FERC appears to have insisted on only two prerequisites to inclusion of take-or-pay prepayments in the rate base: (1) the pipeline’s decision to enter the contract must have been prudent (as the Commission has found as to Williston’s contracts, see Opinion No. 331, 48 FERC at 61,529-322) and (2) at the time of inclusion there must be a mathematical possibility of make-up (no matter how slim the actual probability). Prepayments are removed from the rate base only when they are recouped by the pipeline’s taking the gas (and thus recovering the payments as part of the cost of gas sold), or when they slip beyond any possibility of make-up.3 See ANR Pipeline Co. v. Wagner & Brown, 44 FERC 11 61,057, p. 61,157 (1988); 18 CFR Part 201, Account 165 (1990); Texas Eastern Transmission Corp., 22 FERC II 61,335, p. 61,581 (1983); Southern Natural Gas Co., 41 FERC 11 63,030, p. 65,195 (1987). In a striking commentary on its hospitality toward take-or-pay prepayments, the Commission told a House subcommittee in 1985 that it was unaware of any instance where it had disallowed inclusion in the rate base. See Letter from Commission Chairman Raymond O’Connor to Rep. John Dingell (Chairman, Subcommittee on Oversight and Investigations, Committee on Energy and Commerce) (April 15, 1985, Question 3(c)-2) (on file at the Commission).

Thus, if Williston had paid for the gas but not taken it, it appears that the Commission would have allowed inclusion of the prepayments in the rate base. Both prepayments and payments for gas taken and stored are methods of complying with long-term gas purchase contracts. The only differences are these: (1) The 1983 net storage injections are stored in the pipeline’s storage field, not the producing field, which is surely irrelevant. (2) The 1983 net storage injections are held without risk of forfeiture, while gas paid for but not taken is subject to forfeiture if the pipeline is unable to make-up the prepaid volumes during the contractual make-up period. From the viewpoint of customer advantage, this latter distinction seems to cut in favor of purchase and storage. If prepayments establish an asset suitable for rate base *315inclusion, it is difficult to see why similar payments for a more secure asset do not.

In fact, stored excess gas and take-or-pay prepayments are so similar that a pipeline may readily transform one into the other. Thus, should the Commission ultimately give prepayments favored rate base treatment, a pipeline with stored volumes could immediately sell the stored gas to its customers, reducing takes of new gas and making take-or-pay prepayments (to avoid contract breach). If the Commission should instead favor stored gas, a pipeline with prepayments could take 100% of the deliverable gas from its suppliers’ wells until it had filled available storage space or had converted all the prepayments into stored gas.

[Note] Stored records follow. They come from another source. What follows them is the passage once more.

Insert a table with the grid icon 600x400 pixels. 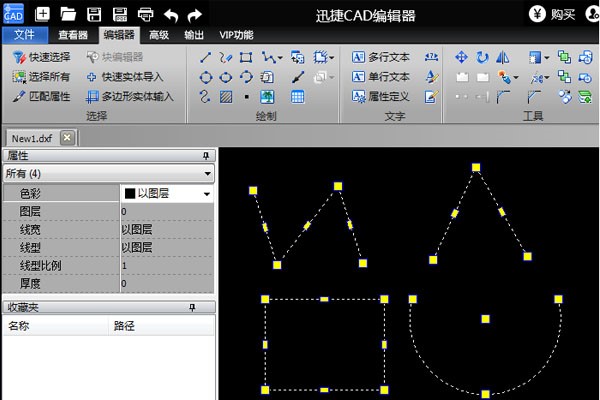pos(297,97)
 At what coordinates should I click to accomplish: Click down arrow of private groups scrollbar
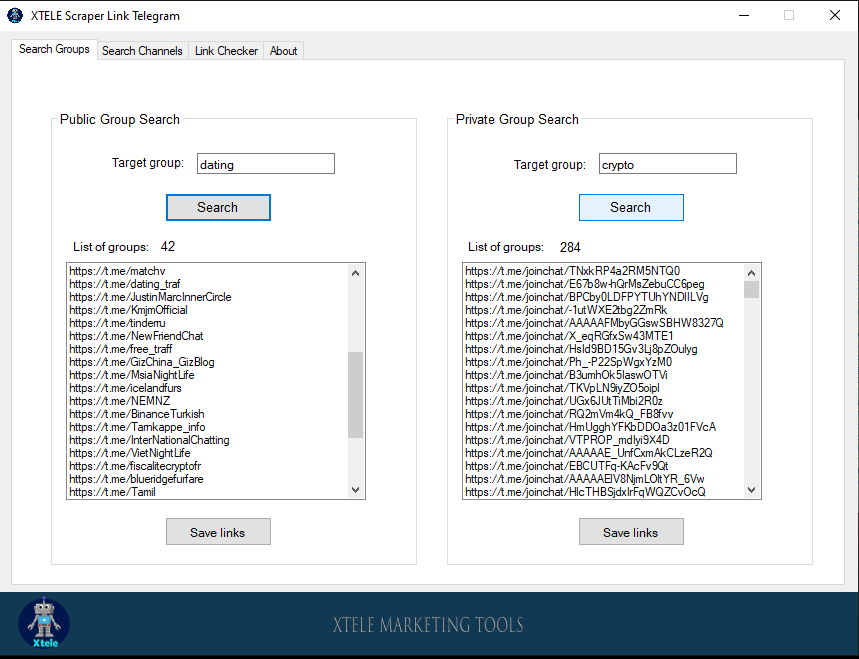tap(752, 490)
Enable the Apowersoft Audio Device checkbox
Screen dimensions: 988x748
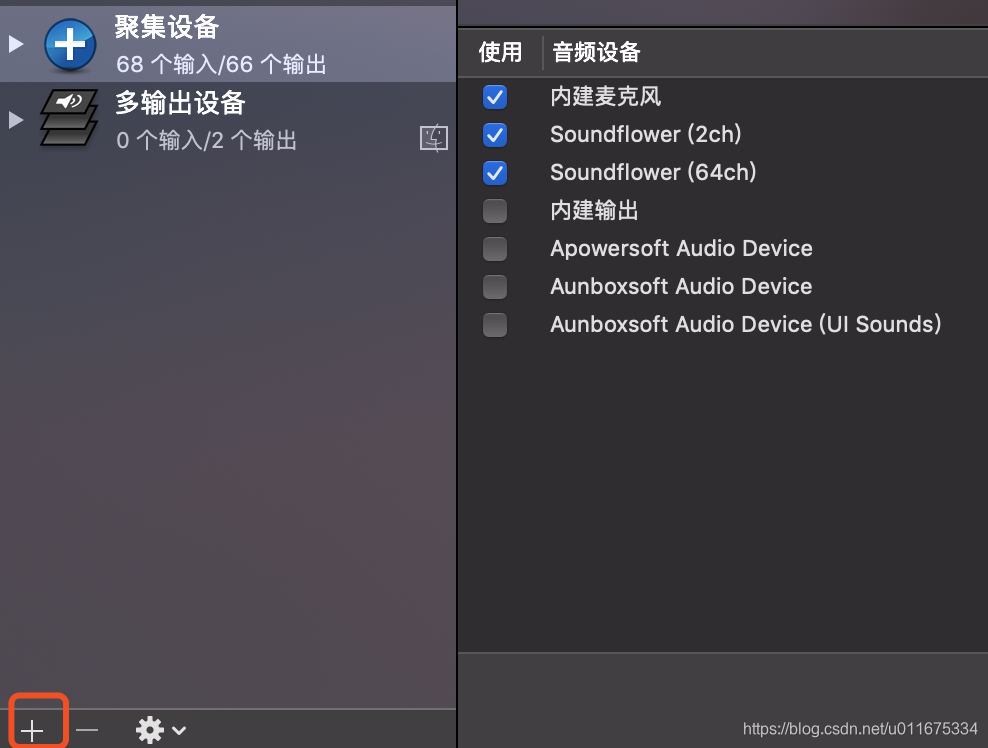(x=495, y=249)
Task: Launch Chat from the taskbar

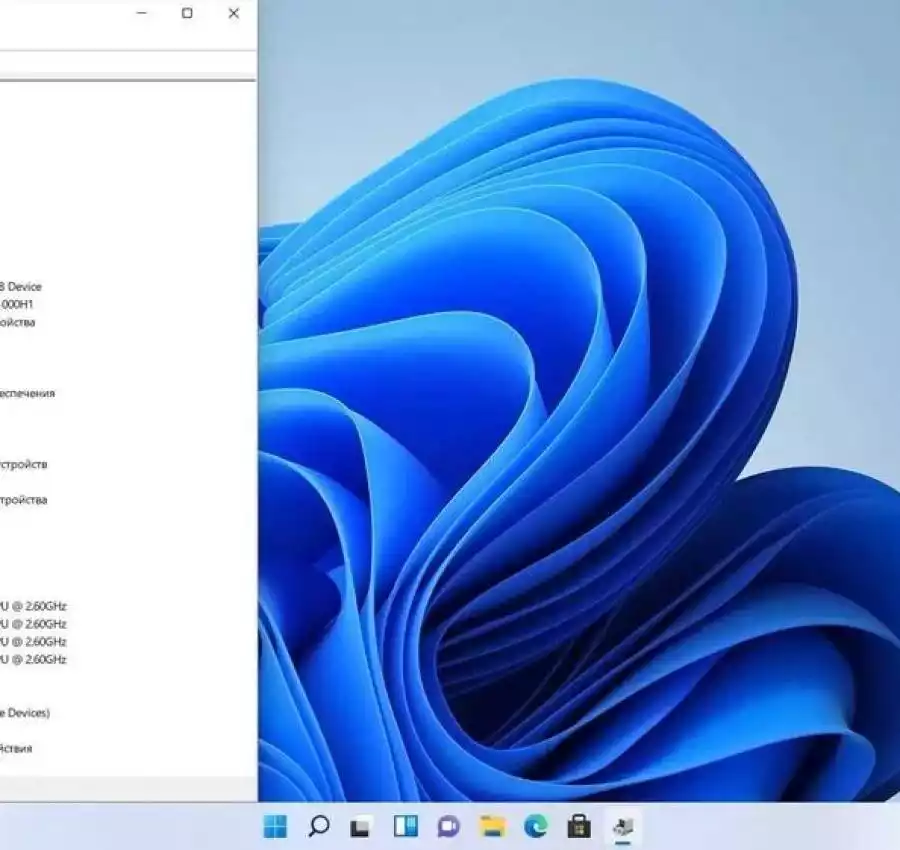Action: (x=448, y=826)
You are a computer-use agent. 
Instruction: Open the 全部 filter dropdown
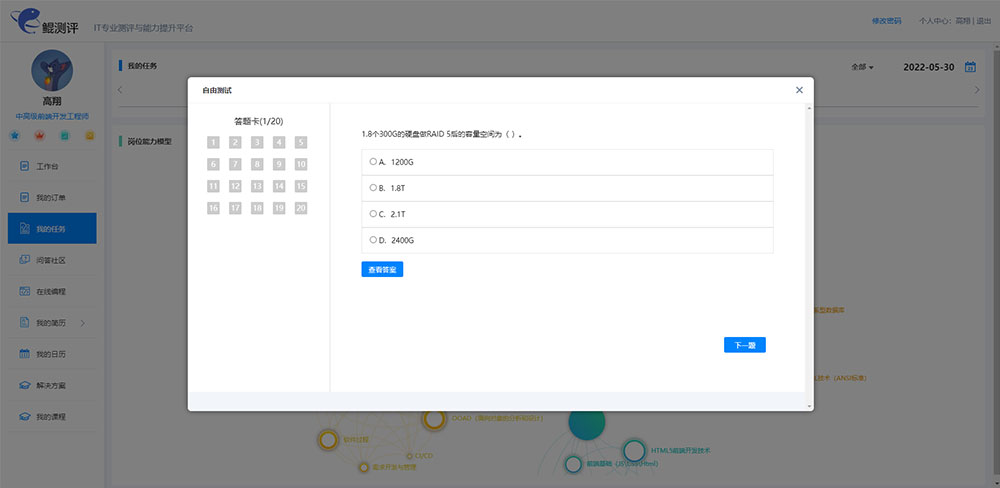(862, 67)
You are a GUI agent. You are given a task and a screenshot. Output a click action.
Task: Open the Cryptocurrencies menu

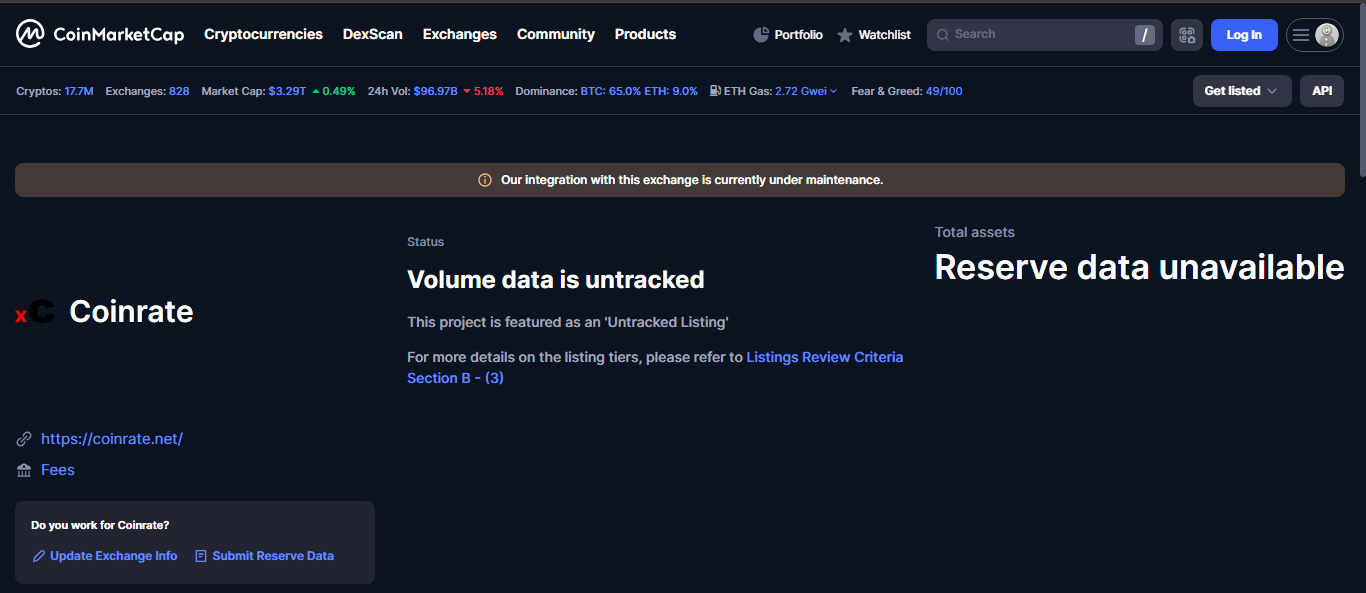click(x=263, y=34)
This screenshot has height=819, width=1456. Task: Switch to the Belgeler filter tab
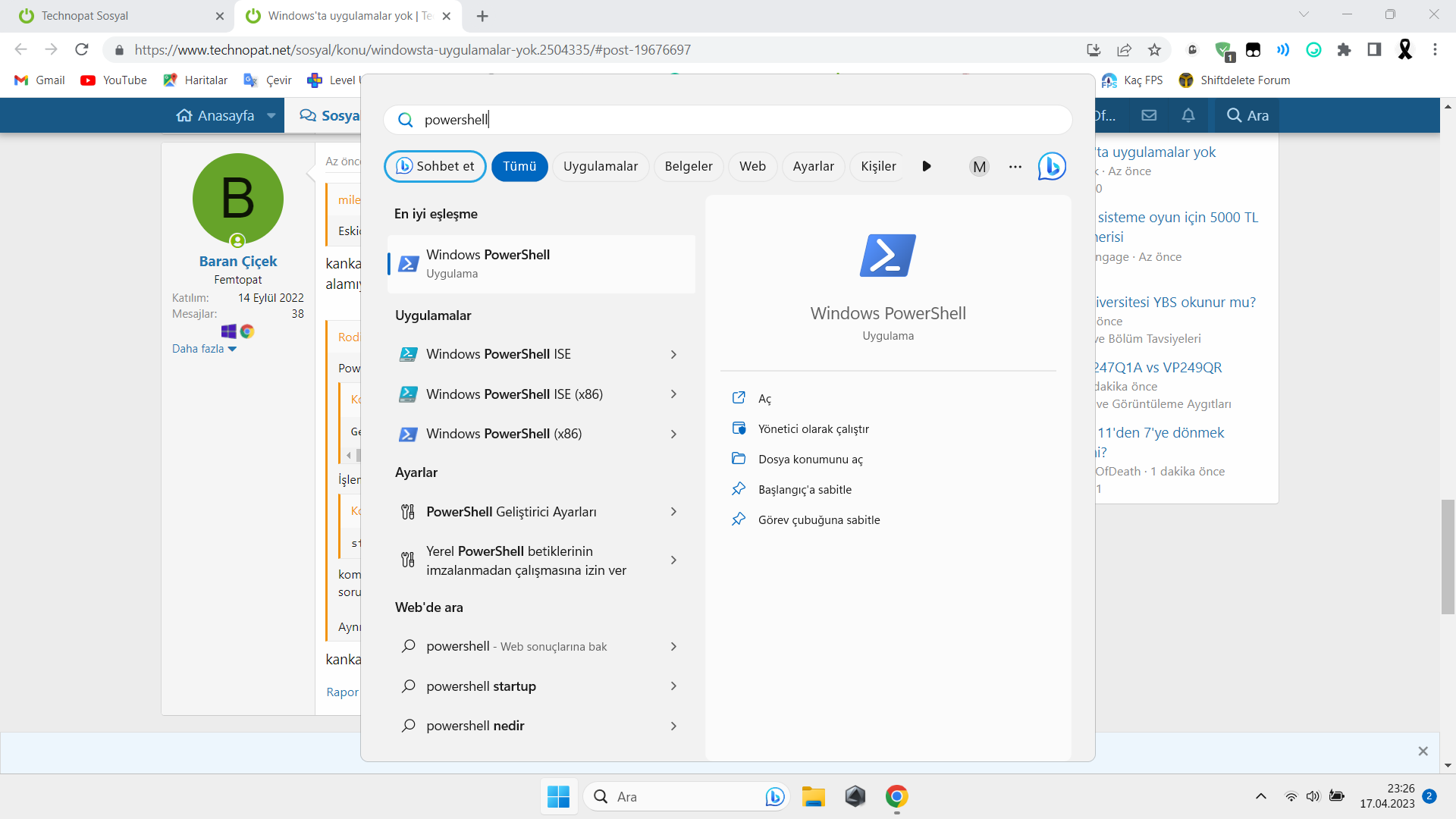[688, 166]
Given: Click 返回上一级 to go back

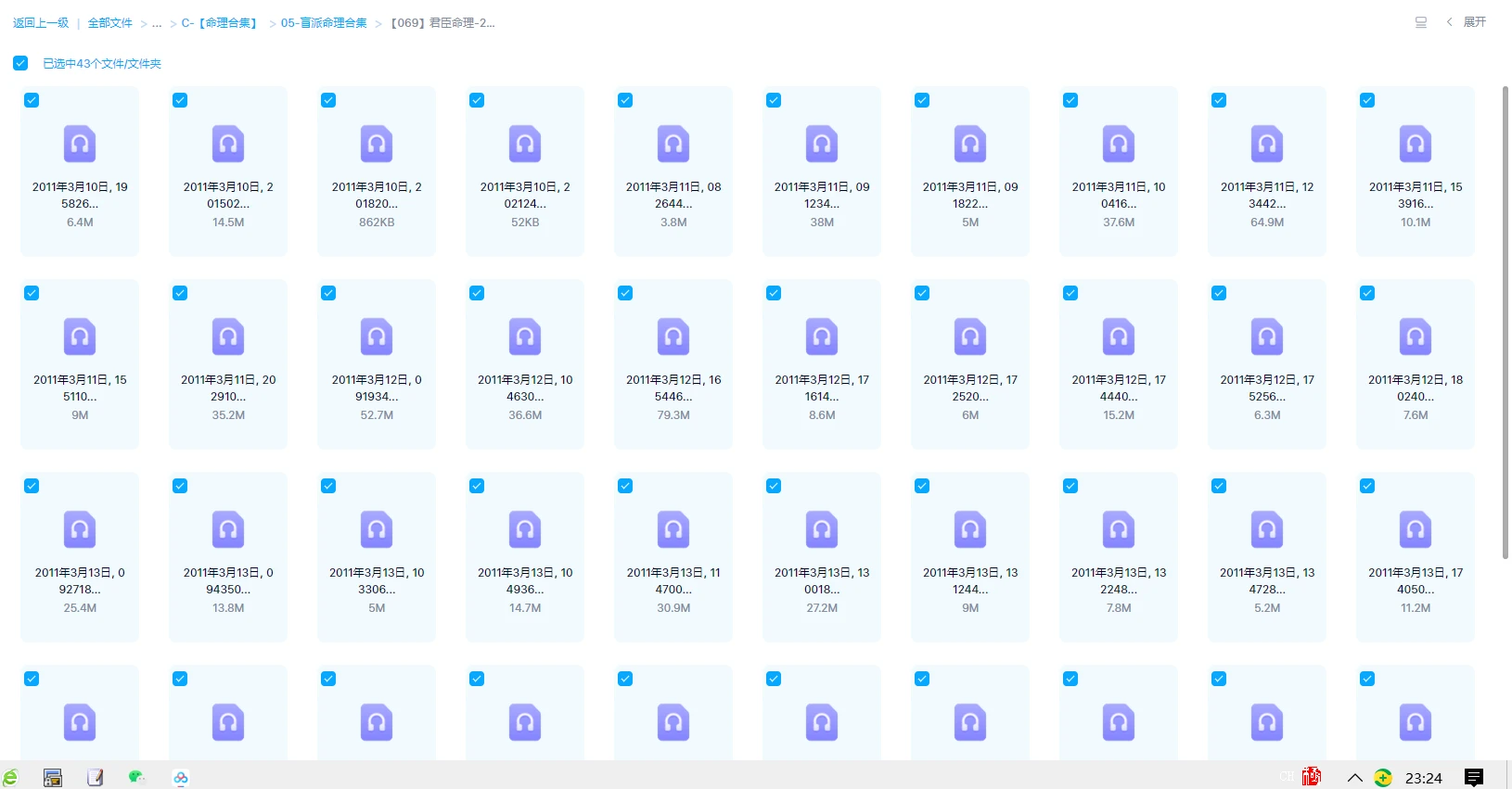Looking at the screenshot, I should pyautogui.click(x=41, y=23).
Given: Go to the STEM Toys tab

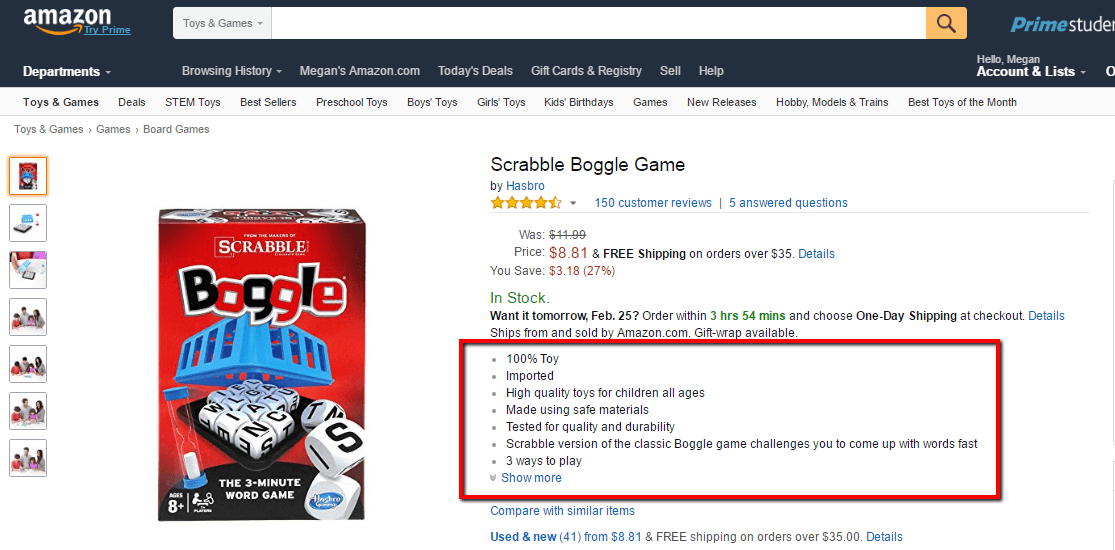Looking at the screenshot, I should (193, 102).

The Commission offers several purported differences to square its disallowance of the 1983 net storage injections with its allowance of prepayments. None of them helps its case. First, in Opinion No. 331-A, it claimed the existence of a further limit on rate base treatment for take-or-pay prepayments — a requirement that the pipeline show that it would take the gas and sell it “within a reasonable amount of time”.4 See 50 FERC at 62,291. But the Commission points to no case where it ever applied such a condition, and we have found none. Perhaps the Commission means that the make-up periods fixed in gas contracts are per se reasonable. If so, a “reasonable amount of time” must be at least five years, the minimum make-up period allowed by Commission regulation since 1967. 18 CFR § 154.103 (1990). In fact, the Commission cheerfully allows rate base treatment for gas prepayments under contracts providing for longer make-up periods. See, e.g., Michigan Wisconsin Pipe Line Co., 27 FPC 449, 455-57 (1962) (best case scenario did not contemplate full make-up until nearly eight years after prepayment). Moreover, where a pipeline secures an extension of the make-up period, the Commission apparently allows inclusion in the rate base beyond the initial period, so long as recoupment is still possible. See Southern Natural Gas Co., 41 FERC 1f 63,030 at 65,195 (1988); see also Trunk-line Gas Co., 41 FERC 1163,011 at 65,028-29 (1987). If five (and more) years of carrying charges are appropriate for take- or-pay prepayments, five (and more) years are presumably appropriate for the 1983 net storage injection gas. If the Commission is concerned lest pipelines include prepayments or storage gas for “unreasonably” long periods, it can presumably address that issue in some evenhanded fashion.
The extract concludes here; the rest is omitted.